In the volume of Shabbath in the Babylonian Talmud, Rabbi Joshua b. Levi told a story of Moses’ experience on Mt. Sinai (sometime between the day he started his ascent and the fortieth day, when he discovered the Israelites worshipping at the foot of the golden calf). Levi tells us that the ministering angels asked God what a human man could be doing amongst them. The answer, of course, was that he’d come to receive the Torah.
Said they to Him: “That secret treasure, which has been hidden by Thee for nine hundred and seventy-four generations before the world was created, Thou desirest to give to flesh and blood!” After all, Moses is just man, and the Torah is the holiest of texts and traditions. Perhaps we can excuse the indignation at this slight of slights.
After some initial hesitation, Moses answered the angels as he was commanded to do by God. Quoting the Torah and its commandments, he asked the divinities, “Did ye go down to Egypt; were ye enslaved to Pharoah: why then should the Torah be yours?” Further: “Do ye dwell among peoples that engage in idol worship? Do ye then perform work, that ye need to rest? Is there any business dealings among you? Have ye fathers and mothers?”
Inasmuch as there exists any kind of beauty in our civil and legal doctrines, worthy of preservation and adoration, there is the mundane, turning the figurative Greek pillar of institution from white to gray, from round to square. As such, the Torah may be the most blessed of all things to the Jewish people, but a high proportion of its dealings involve the inspirational equivalent of the ethical quandary resulting from the goring of one man’s cow by another man’s ox. To what does the one man owe the other man? What is the just way to proceed? Am I supposed to feel interested in any of this?
Indeed, in rabbinic tradition the heavenly is physical (or vice versa). In law more generally, the articulation of justice is textual. This may all come as a disappointment to those who champion “the right to define one's own concept of existing, of meaning, of the universe and of the mystery of life” as doctrine. Existing and meaning can actually be a slog, as even those legendary Biblical figures came to find (especially Abraham’s direct descendants, whose joys and conflicts were captured well in a modern television series).
What has been given to us, either as a result of chance or nature, is no less worthy of our time or admiration just because it’s perceived as routine. The proportion of our activities that fall short of the aesthetically sublime or ‘sweetly mysterious’ is too high to conclude otherwise, lest we cast the substance of our lives to sea without anchor. Edmund Burke was said to have worshipped inanimate objects simply because they were real. Again, in law, we should strive to value that which is real in the sense that it is bound by something other than our subjective interpretation, by a thread that’s woven through time and place, linking the “here” and the “there” (or the “now” and the “then”) while stopping as close as we can to the predicament of confusing the two.
It is not just about law and religion, but about all aspects of the conservative life.

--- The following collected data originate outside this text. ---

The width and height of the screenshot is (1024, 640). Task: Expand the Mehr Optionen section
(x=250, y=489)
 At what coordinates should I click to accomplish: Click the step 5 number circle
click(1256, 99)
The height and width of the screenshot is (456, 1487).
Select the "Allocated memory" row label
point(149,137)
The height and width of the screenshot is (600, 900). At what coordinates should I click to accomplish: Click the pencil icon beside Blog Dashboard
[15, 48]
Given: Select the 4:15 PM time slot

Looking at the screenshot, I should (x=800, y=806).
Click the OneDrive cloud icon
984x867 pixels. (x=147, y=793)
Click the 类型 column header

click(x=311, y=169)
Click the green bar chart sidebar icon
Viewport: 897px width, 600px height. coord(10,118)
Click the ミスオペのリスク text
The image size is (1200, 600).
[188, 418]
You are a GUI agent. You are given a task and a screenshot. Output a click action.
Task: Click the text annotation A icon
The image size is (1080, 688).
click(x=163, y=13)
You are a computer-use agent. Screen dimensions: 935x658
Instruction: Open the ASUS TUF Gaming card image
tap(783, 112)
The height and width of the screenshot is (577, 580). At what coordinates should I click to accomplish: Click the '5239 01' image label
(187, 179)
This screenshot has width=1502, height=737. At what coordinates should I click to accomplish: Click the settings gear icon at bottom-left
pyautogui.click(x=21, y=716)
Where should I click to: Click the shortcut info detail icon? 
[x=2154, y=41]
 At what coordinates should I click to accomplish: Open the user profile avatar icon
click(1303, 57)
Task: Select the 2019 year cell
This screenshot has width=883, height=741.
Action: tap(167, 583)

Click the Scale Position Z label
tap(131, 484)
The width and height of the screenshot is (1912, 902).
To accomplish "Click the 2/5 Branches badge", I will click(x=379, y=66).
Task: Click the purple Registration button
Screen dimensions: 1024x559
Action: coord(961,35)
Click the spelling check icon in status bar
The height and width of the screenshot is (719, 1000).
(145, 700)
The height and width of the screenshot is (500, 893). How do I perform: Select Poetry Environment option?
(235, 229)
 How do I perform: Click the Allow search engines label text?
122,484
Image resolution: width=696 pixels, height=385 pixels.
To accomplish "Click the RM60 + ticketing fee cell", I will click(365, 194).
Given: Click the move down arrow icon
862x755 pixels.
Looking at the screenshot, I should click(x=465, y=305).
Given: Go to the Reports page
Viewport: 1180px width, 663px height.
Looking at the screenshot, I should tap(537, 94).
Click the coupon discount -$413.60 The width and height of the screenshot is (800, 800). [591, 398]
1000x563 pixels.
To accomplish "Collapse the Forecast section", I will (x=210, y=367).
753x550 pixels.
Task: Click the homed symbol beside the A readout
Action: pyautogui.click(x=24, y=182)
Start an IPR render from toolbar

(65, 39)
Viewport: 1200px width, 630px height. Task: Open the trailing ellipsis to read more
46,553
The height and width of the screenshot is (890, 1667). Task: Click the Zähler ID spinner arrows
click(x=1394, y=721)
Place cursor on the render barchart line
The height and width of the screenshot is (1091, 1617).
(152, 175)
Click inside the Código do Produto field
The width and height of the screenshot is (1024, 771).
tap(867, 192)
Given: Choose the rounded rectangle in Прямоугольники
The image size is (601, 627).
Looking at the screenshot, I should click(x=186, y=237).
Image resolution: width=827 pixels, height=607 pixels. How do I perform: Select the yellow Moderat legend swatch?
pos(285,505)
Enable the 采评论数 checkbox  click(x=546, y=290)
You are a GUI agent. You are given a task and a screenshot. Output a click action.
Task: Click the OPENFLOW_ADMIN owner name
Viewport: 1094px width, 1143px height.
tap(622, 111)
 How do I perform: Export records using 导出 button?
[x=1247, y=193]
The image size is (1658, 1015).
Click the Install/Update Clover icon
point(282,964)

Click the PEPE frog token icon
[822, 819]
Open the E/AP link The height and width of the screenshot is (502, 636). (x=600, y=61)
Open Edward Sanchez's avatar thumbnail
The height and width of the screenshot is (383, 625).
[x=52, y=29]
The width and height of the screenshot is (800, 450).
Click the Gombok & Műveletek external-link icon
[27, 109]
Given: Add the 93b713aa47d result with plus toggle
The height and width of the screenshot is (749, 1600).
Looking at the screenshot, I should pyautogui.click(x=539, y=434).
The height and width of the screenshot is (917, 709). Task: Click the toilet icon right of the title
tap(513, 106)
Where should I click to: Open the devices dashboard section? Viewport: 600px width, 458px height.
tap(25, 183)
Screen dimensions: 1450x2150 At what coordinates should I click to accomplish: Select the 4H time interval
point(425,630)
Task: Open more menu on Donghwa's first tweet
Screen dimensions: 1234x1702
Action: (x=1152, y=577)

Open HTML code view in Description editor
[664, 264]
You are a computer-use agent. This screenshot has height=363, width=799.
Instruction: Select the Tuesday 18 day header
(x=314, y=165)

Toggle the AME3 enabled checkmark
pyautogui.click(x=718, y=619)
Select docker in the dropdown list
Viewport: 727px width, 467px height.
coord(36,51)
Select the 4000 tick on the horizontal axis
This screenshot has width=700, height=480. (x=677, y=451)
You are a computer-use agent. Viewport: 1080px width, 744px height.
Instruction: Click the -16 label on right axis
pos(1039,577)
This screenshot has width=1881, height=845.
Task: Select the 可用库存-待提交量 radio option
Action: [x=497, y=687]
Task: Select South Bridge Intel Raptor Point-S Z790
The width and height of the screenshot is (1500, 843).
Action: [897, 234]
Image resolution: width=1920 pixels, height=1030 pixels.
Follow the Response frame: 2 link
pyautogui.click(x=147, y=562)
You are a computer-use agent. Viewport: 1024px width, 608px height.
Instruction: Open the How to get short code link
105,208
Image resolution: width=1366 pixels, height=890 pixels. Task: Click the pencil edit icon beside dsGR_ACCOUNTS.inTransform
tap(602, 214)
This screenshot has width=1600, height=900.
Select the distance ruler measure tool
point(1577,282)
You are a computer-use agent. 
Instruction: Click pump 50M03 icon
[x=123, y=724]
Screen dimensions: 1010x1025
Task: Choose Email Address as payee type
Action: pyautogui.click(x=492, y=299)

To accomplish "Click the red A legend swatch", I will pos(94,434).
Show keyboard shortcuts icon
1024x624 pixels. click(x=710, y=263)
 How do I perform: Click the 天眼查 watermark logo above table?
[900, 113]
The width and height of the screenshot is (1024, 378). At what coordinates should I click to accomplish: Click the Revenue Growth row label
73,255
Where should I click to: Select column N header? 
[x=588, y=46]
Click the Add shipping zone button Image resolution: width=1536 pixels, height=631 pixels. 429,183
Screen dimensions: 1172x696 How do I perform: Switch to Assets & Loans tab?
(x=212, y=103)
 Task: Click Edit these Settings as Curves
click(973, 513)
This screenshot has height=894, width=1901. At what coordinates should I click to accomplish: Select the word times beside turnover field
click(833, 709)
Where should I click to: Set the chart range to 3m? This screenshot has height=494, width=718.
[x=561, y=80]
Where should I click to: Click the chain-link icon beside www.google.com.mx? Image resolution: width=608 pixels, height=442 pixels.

Michael Oakeshott said, “To be conservative is to prefer the familiar to the unknown, the tried to the untried, fact to mystery, the actual to the possible, the limited to the unbounded, the near to the distant, the sufficient to the superabundant, the convenient to the perfect, present laughter to utopian bliss.” We encounter the familiar, the fact or the actual like Heidegger encountered his “tree-in-bloom”: face-to-face, on the firm soil of our lives. The heavenly is the physical, the flesh-and-blood, lest we have no use for Torah. What is just is what is out there, contained in form and available to be articulated to human beings who share more than the ability to define their own modes of existence by their own made-up rules.